- Opening Delimiter -

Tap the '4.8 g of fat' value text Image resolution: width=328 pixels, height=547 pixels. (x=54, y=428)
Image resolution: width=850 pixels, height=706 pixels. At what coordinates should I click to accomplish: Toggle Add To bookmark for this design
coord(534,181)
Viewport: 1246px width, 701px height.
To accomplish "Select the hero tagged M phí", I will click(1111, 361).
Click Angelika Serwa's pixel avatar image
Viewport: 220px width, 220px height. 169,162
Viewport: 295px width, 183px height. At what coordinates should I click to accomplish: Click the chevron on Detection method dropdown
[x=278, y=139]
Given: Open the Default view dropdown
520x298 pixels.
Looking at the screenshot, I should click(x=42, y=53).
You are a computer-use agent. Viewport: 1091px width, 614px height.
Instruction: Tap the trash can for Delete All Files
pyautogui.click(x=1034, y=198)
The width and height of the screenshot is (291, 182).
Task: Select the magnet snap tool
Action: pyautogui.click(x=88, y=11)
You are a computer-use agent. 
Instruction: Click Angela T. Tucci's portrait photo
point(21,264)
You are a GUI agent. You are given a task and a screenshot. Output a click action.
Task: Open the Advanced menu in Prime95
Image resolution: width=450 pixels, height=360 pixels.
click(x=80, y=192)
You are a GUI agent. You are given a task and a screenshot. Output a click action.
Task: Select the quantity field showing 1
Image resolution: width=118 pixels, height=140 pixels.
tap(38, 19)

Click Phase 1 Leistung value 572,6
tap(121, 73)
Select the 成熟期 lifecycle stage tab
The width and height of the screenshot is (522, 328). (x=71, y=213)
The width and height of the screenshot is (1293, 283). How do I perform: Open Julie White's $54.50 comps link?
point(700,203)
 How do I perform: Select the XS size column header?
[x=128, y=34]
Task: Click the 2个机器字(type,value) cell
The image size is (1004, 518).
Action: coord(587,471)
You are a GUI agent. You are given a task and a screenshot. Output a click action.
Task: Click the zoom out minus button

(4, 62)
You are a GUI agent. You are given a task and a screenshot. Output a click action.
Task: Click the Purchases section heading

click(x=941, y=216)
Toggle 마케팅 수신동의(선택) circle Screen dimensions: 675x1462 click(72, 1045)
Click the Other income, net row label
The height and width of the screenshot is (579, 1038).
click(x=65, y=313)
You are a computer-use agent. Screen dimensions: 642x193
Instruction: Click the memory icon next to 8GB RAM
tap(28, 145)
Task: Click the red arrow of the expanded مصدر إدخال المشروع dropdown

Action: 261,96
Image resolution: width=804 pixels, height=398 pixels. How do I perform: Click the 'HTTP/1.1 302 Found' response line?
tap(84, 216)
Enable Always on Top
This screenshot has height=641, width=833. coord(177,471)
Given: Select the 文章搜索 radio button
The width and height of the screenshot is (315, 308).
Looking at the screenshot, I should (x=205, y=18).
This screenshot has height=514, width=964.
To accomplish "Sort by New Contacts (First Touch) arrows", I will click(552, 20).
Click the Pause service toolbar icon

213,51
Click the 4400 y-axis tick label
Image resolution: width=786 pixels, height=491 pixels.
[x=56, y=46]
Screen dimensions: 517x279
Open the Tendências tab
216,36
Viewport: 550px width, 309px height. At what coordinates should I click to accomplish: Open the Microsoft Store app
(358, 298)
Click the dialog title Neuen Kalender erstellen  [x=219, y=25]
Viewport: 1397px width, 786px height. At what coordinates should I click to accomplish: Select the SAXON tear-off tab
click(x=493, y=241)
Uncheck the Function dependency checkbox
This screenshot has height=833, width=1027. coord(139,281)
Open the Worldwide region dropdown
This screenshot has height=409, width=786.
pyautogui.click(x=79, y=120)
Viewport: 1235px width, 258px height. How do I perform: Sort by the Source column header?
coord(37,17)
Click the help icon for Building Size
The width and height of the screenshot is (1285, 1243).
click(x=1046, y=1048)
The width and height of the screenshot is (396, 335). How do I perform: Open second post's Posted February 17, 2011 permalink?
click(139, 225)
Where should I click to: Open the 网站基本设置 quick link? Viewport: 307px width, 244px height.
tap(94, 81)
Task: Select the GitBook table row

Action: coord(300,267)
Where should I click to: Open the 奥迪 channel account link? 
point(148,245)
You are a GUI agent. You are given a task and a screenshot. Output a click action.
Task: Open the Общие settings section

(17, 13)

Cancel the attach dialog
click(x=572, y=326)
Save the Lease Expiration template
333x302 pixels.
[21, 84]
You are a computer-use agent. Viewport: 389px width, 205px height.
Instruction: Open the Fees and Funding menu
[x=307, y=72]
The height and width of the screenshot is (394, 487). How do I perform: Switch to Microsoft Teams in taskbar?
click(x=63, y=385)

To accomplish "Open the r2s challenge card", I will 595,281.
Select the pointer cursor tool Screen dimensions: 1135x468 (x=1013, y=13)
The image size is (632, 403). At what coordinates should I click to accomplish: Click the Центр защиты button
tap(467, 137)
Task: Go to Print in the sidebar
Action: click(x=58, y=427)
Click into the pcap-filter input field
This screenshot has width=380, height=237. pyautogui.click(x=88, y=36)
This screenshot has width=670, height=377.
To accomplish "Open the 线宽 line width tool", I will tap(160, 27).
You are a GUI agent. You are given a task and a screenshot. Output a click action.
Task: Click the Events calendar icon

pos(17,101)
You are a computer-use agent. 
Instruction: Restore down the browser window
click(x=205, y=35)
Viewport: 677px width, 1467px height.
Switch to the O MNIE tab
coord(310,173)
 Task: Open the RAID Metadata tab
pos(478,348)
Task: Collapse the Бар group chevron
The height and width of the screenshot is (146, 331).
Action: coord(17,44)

- Closing Delimiter -

> **Problem statement**: Nothing but an exact reproduction of the entries is wanted.

> **Task result**:
Tap the '4.8 g of fat' value text Image resolution: width=328 pixels, height=547 pixels. (x=54, y=428)
Image resolution: width=850 pixels, height=706 pixels. At what coordinates should I click to accomplish: Toggle Add To bookmark for this design
coord(534,181)
Viewport: 1246px width, 701px height.
To accomplish "Select the hero tagged M phí", I will click(1111, 361).
Click Angelika Serwa's pixel avatar image
Viewport: 220px width, 220px height. 169,162
Viewport: 295px width, 183px height. At what coordinates should I click to accomplish: Click the chevron on Detection method dropdown
[x=278, y=139]
Given: Open the Default view dropdown
520x298 pixels.
Looking at the screenshot, I should click(x=42, y=53).
You are a computer-use agent. Viewport: 1091px width, 614px height.
Instruction: Tap the trash can for Delete All Files
pyautogui.click(x=1034, y=198)
The width and height of the screenshot is (291, 182).
Task: Select the magnet snap tool
Action: pyautogui.click(x=88, y=11)
You are a computer-use agent. 
Instruction: Click Angela T. Tucci's portrait photo
point(21,264)
You are a GUI agent. You are given a task and a screenshot. Output a click action.
Task: Open the Advanced menu in Prime95
Image resolution: width=450 pixels, height=360 pixels.
click(x=80, y=192)
You are a GUI agent. You are given a task and a screenshot. Output a click action.
Task: Select the quantity field showing 1
Image resolution: width=118 pixels, height=140 pixels.
tap(38, 19)

Click Phase 1 Leistung value 572,6
tap(121, 73)
Select the 成熟期 lifecycle stage tab
The width and height of the screenshot is (522, 328). (x=71, y=213)
The width and height of the screenshot is (1293, 283). How do I perform: Open Julie White's $54.50 comps link?
point(700,203)
 How do I perform: Select the XS size column header?
[x=128, y=34]
Task: Click the 2个机器字(type,value) cell
The image size is (1004, 518).
Action: coord(587,471)
You are a GUI agent. You are given a task and a screenshot. Output a click action.
Task: Click the zoom out minus button

(4, 62)
You are a GUI agent. You are given a task and a screenshot. Output a click action.
Task: Click the Purchases section heading

click(x=941, y=216)
Toggle 마케팅 수신동의(선택) circle Screen dimensions: 675x1462 click(72, 1045)
Click the Other income, net row label
The height and width of the screenshot is (579, 1038).
click(x=65, y=313)
You are a computer-use agent. Screen dimensions: 642x193
Instruction: Click the memory icon next to 8GB RAM
tap(28, 145)
Task: Click the red arrow of the expanded مصدر إدخال المشروع dropdown

Action: 261,96
Image resolution: width=804 pixels, height=398 pixels. How do I perform: Click the 'HTTP/1.1 302 Found' response line?
tap(84, 216)
Enable Always on Top
This screenshot has height=641, width=833. coord(177,471)
Given: Select the 文章搜索 radio button
The width and height of the screenshot is (315, 308).
Looking at the screenshot, I should (x=205, y=18).
This screenshot has height=514, width=964.
To accomplish "Sort by New Contacts (First Touch) arrows", I will click(552, 20).
Click the Pause service toolbar icon

213,51
Click the 4400 y-axis tick label
Image resolution: width=786 pixels, height=491 pixels.
[x=56, y=46]
Screen dimensions: 517x279
Open the Tendências tab
216,36
Viewport: 550px width, 309px height. At what coordinates should I click to accomplish: Open the Microsoft Store app
(358, 298)
Click the dialog title Neuen Kalender erstellen  [x=219, y=25]
Viewport: 1397px width, 786px height. At what coordinates should I click to accomplish: Select the SAXON tear-off tab
click(x=493, y=241)
Uncheck the Function dependency checkbox
This screenshot has height=833, width=1027. coord(139,281)
Open the Worldwide region dropdown
This screenshot has height=409, width=786.
pyautogui.click(x=79, y=120)
Viewport: 1235px width, 258px height. How do I perform: Sort by the Source column header?
coord(37,17)
Click the help icon for Building Size
The width and height of the screenshot is (1285, 1243).
click(x=1046, y=1048)
The width and height of the screenshot is (396, 335). How do I perform: Open second post's Posted February 17, 2011 permalink?
click(139, 225)
Where should I click to: Open the 网站基本设置 quick link? Viewport: 307px width, 244px height.
tap(94, 81)
Task: Select the GitBook table row

Action: coord(300,267)
Where should I click to: Open the 奥迪 channel account link? 
point(148,245)
You are a GUI agent. You are given a task and a screenshot. Output a click action.
Task: Open the Общие settings section

(17, 13)

Cancel the attach dialog
click(x=572, y=326)
Save the Lease Expiration template
333x302 pixels.
[21, 84]
You are a computer-use agent. Viewport: 389px width, 205px height.
Instruction: Open the Fees and Funding menu
[x=307, y=72]
The height and width of the screenshot is (394, 487). How do I perform: Switch to Microsoft Teams in taskbar?
click(x=63, y=385)

To accomplish "Open the r2s challenge card", I will 595,281.
Select the pointer cursor tool Screen dimensions: 1135x468 (x=1013, y=13)
The image size is (632, 403). At what coordinates should I click to accomplish: Click the Центр защиты button
tap(467, 137)
Task: Go to Print in the sidebar
Action: click(x=58, y=427)
Click into the pcap-filter input field
This screenshot has width=380, height=237. pyautogui.click(x=88, y=36)
This screenshot has width=670, height=377.
To accomplish "Open the 线宽 line width tool", I will tap(160, 27).
You are a GUI agent. You are given a task and a screenshot. Output a click action.
Task: Click the Events calendar icon

pos(17,101)
You are a computer-use agent. 
Instruction: Restore down the browser window
click(x=205, y=35)
Viewport: 677px width, 1467px height.
Switch to the O MNIE tab
coord(310,173)
 Task: Open the RAID Metadata tab
pos(478,348)
Task: Collapse the Бар group chevron
The height and width of the screenshot is (146, 331).
Action: coord(17,44)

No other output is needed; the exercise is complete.